_WHAT IS NEEDED_: What you return must match the records exactly.
··········
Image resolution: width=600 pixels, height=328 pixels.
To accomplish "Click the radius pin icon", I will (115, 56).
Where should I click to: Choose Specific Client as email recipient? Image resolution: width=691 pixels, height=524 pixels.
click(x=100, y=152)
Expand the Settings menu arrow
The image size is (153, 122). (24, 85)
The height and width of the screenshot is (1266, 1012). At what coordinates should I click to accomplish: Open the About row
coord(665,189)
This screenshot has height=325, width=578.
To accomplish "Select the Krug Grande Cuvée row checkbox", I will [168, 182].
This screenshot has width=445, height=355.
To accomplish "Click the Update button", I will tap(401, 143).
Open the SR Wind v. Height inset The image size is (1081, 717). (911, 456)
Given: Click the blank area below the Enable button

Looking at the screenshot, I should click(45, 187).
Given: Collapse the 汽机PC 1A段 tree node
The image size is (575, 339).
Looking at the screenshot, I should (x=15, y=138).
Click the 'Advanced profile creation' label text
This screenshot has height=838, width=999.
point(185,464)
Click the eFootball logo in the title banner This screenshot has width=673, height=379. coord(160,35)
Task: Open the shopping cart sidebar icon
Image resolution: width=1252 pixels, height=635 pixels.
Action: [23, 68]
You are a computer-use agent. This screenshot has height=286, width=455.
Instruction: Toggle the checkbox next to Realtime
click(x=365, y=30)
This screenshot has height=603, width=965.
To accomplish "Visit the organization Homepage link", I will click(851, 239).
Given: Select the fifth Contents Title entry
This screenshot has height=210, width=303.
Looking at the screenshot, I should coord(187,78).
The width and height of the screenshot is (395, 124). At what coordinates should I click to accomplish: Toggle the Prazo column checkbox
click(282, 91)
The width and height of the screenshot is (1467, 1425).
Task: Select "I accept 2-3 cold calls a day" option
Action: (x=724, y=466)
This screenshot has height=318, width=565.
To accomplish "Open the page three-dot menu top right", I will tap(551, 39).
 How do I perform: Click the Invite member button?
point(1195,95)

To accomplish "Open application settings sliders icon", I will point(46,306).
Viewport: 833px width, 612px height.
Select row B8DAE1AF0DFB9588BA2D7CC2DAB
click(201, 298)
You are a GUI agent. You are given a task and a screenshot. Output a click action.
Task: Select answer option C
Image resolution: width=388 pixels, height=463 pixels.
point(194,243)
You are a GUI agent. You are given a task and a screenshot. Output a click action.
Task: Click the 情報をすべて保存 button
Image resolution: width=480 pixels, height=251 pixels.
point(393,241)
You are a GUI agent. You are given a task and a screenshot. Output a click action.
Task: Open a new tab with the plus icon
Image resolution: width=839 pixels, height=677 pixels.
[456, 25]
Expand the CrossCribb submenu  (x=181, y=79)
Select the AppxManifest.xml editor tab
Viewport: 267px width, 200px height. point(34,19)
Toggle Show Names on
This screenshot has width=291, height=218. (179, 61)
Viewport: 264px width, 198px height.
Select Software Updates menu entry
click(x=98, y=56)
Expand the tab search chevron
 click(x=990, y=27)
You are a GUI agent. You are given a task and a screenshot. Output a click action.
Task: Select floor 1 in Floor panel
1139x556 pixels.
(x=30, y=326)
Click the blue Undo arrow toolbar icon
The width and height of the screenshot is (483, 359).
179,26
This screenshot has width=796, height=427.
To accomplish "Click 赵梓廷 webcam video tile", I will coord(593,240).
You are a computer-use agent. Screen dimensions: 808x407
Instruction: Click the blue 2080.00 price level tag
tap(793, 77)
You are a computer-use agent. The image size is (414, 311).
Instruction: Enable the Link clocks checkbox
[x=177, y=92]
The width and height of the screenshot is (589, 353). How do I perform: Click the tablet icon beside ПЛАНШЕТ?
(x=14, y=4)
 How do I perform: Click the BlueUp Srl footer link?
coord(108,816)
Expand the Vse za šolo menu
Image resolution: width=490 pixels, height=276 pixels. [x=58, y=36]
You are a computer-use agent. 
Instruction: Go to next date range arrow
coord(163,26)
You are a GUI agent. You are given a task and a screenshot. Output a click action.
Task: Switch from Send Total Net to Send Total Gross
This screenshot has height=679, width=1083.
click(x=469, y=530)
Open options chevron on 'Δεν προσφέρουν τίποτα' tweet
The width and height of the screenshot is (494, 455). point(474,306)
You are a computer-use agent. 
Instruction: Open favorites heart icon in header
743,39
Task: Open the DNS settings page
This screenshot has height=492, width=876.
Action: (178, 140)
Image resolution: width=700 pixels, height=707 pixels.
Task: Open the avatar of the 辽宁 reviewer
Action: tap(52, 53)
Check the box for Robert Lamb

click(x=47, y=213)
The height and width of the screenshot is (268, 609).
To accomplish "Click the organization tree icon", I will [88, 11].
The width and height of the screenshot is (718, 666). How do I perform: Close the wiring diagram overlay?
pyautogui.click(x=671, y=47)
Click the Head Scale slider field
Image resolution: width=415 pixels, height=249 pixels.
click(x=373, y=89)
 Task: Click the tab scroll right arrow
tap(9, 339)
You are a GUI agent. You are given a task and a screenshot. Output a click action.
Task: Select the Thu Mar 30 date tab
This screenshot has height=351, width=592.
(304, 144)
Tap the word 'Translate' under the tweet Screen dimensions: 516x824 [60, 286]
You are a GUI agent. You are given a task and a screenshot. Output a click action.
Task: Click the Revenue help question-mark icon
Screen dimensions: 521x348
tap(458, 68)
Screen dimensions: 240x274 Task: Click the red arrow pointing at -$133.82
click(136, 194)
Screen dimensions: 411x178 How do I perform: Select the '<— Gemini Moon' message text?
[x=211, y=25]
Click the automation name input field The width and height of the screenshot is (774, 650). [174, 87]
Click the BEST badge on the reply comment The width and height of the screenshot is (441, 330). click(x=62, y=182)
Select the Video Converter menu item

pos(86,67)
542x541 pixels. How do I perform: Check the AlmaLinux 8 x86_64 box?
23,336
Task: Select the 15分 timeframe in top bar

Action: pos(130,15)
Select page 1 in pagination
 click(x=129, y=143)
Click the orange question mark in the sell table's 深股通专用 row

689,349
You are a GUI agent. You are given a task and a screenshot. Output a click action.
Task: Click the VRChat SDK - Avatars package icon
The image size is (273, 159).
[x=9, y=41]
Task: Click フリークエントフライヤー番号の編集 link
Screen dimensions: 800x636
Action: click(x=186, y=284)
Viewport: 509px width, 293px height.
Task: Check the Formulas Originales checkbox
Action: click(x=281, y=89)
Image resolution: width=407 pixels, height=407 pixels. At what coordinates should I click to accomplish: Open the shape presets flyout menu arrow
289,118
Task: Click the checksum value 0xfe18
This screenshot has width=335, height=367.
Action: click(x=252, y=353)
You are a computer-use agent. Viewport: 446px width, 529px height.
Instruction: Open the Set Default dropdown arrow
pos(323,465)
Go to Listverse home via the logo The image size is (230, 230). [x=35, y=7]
··········
_RESPONSE TO THIS TASK_:
Image resolution: width=600 pixels, height=328 pixels.
To accomplish "Click the radius pin icon", I will (115, 56).
Where should I click to: Choose Specific Client as email recipient? Image resolution: width=691 pixels, height=524 pixels.
click(x=100, y=152)
Expand the Settings menu arrow
The image size is (153, 122). (24, 85)
The height and width of the screenshot is (1266, 1012). At what coordinates should I click to accomplish: Open the About row
coord(665,189)
This screenshot has height=325, width=578.
To accomplish "Select the Krug Grande Cuvée row checkbox", I will [168, 182].
This screenshot has width=445, height=355.
To accomplish "Click the Update button", I will tap(401, 143).
Open the SR Wind v. Height inset The image size is (1081, 717). (911, 456)
Given: Click the blank area below the Enable button

Looking at the screenshot, I should click(45, 187).
Given: Collapse the 汽机PC 1A段 tree node
The image size is (575, 339).
Looking at the screenshot, I should (x=15, y=138).
Click the 'Advanced profile creation' label text
This screenshot has height=838, width=999.
point(185,464)
Click the eFootball logo in the title banner This screenshot has width=673, height=379. coord(160,35)
Task: Open the shopping cart sidebar icon
Image resolution: width=1252 pixels, height=635 pixels.
Action: [23, 68]
You are a computer-use agent. This screenshot has height=286, width=455.
Instruction: Toggle the checkbox next to Realtime
click(x=365, y=30)
This screenshot has height=603, width=965.
To accomplish "Visit the organization Homepage link", I will click(851, 239).
Given: Select the fifth Contents Title entry
This screenshot has height=210, width=303.
Looking at the screenshot, I should coord(187,78).
The width and height of the screenshot is (395, 124). At what coordinates should I click to accomplish: Toggle the Prazo column checkbox
click(282, 91)
The width and height of the screenshot is (1467, 1425).
Task: Select "I accept 2-3 cold calls a day" option
Action: (x=724, y=466)
This screenshot has height=318, width=565.
To accomplish "Open the page three-dot menu top right", I will tap(551, 39).
 How do I perform: Click the Invite member button?
point(1195,95)

To accomplish "Open application settings sliders icon", I will point(46,306).
Viewport: 833px width, 612px height.
Select row B8DAE1AF0DFB9588BA2D7CC2DAB
click(201, 298)
You are a GUI agent. You are given a task and a screenshot. Output a click action.
Task: Select answer option C
Image resolution: width=388 pixels, height=463 pixels.
point(194,243)
You are a GUI agent. You are given a task and a screenshot. Output a click action.
Task: Click the 情報をすべて保存 button
Image resolution: width=480 pixels, height=251 pixels.
point(393,241)
You are a GUI agent. You are given a task and a screenshot. Output a click action.
Task: Open a new tab with the plus icon
Image resolution: width=839 pixels, height=677 pixels.
[456, 25]
Expand the CrossCribb submenu  (x=181, y=79)
Select the AppxManifest.xml editor tab
Viewport: 267px width, 200px height. point(34,19)
Toggle Show Names on
This screenshot has width=291, height=218. (179, 61)
Viewport: 264px width, 198px height.
Select Software Updates menu entry
click(x=98, y=56)
Expand the tab search chevron
 click(x=990, y=27)
You are a GUI agent. You are given a task and a screenshot. Output a click action.
Task: Select floor 1 in Floor panel
1139x556 pixels.
(x=30, y=326)
Click the blue Undo arrow toolbar icon
The width and height of the screenshot is (483, 359).
179,26
This screenshot has width=796, height=427.
To accomplish "Click 赵梓廷 webcam video tile", I will coord(593,240).
You are a computer-use agent. Screen dimensions: 808x407
Instruction: Click the blue 2080.00 price level tag
tap(793, 77)
You are a computer-use agent. The image size is (414, 311).
Instruction: Enable the Link clocks checkbox
[x=177, y=92]
The width and height of the screenshot is (589, 353). How do I perform: Click the tablet icon beside ПЛАНШЕТ?
(x=14, y=4)
 How do I perform: Click the BlueUp Srl footer link?
coord(108,816)
Expand the Vse za šolo menu
Image resolution: width=490 pixels, height=276 pixels. [x=58, y=36]
You are a computer-use agent. 
Instruction: Go to next date range arrow
coord(163,26)
You are a GUI agent. You are given a task and a screenshot. Output a click action.
Task: Switch from Send Total Net to Send Total Gross
This screenshot has height=679, width=1083.
click(x=469, y=530)
Open options chevron on 'Δεν προσφέρουν τίποτα' tweet
The width and height of the screenshot is (494, 455). point(474,306)
You are a computer-use agent. 
Instruction: Open favorites heart icon in header
743,39
Task: Open the DNS settings page
This screenshot has height=492, width=876.
Action: (178, 140)
Image resolution: width=700 pixels, height=707 pixels.
Task: Open the avatar of the 辽宁 reviewer
Action: tap(52, 53)
Check the box for Robert Lamb

click(x=47, y=213)
The height and width of the screenshot is (268, 609).
To accomplish "Click the organization tree icon", I will [88, 11].
The width and height of the screenshot is (718, 666). How do I perform: Close the wiring diagram overlay?
pyautogui.click(x=671, y=47)
Click the Head Scale slider field
Image resolution: width=415 pixels, height=249 pixels.
click(x=373, y=89)
 Task: Click the tab scroll right arrow
tap(9, 339)
You are a GUI agent. You are given a task and a screenshot. Output a click action.
Task: Select the Thu Mar 30 date tab
This screenshot has height=351, width=592.
(304, 144)
Tap the word 'Translate' under the tweet Screen dimensions: 516x824 [60, 286]
You are a GUI agent. You are given a task and a screenshot. Output a click action.
Task: Click the Revenue help question-mark icon
Screen dimensions: 521x348
tap(458, 68)
Screen dimensions: 240x274 Task: Click the red arrow pointing at -$133.82
click(136, 194)
Screen dimensions: 411x178 How do I perform: Select the '<— Gemini Moon' message text?
[x=211, y=25]
Click the automation name input field The width and height of the screenshot is (774, 650). [174, 87]
Click the BEST badge on the reply comment The width and height of the screenshot is (441, 330). click(x=62, y=182)
Select the Video Converter menu item

pos(86,67)
542x541 pixels. How do I perform: Check the AlmaLinux 8 x86_64 box?
23,336
Task: Select the 15分 timeframe in top bar

Action: pos(130,15)
Select page 1 in pagination
 click(x=129, y=143)
Click the orange question mark in the sell table's 深股通专用 row

689,349
You are a GUI agent. You are given a task and a screenshot. Output a click action.
Task: Click the VRChat SDK - Avatars package icon
The image size is (273, 159).
[x=9, y=41]
Task: Click フリークエントフライヤー番号の編集 link
Screen dimensions: 800x636
Action: click(x=186, y=284)
Viewport: 509px width, 293px height.
Task: Check the Formulas Originales checkbox
Action: click(x=281, y=89)
Image resolution: width=407 pixels, height=407 pixels. At what coordinates should I click to accomplish: Open the shape presets flyout menu arrow
289,118
Task: Click the checksum value 0xfe18
This screenshot has width=335, height=367.
Action: click(x=252, y=353)
You are a computer-use agent. Viewport: 446px width, 529px height.
Instruction: Open the Set Default dropdown arrow
pos(323,465)
Go to Listverse home via the logo The image size is (230, 230). [x=35, y=7]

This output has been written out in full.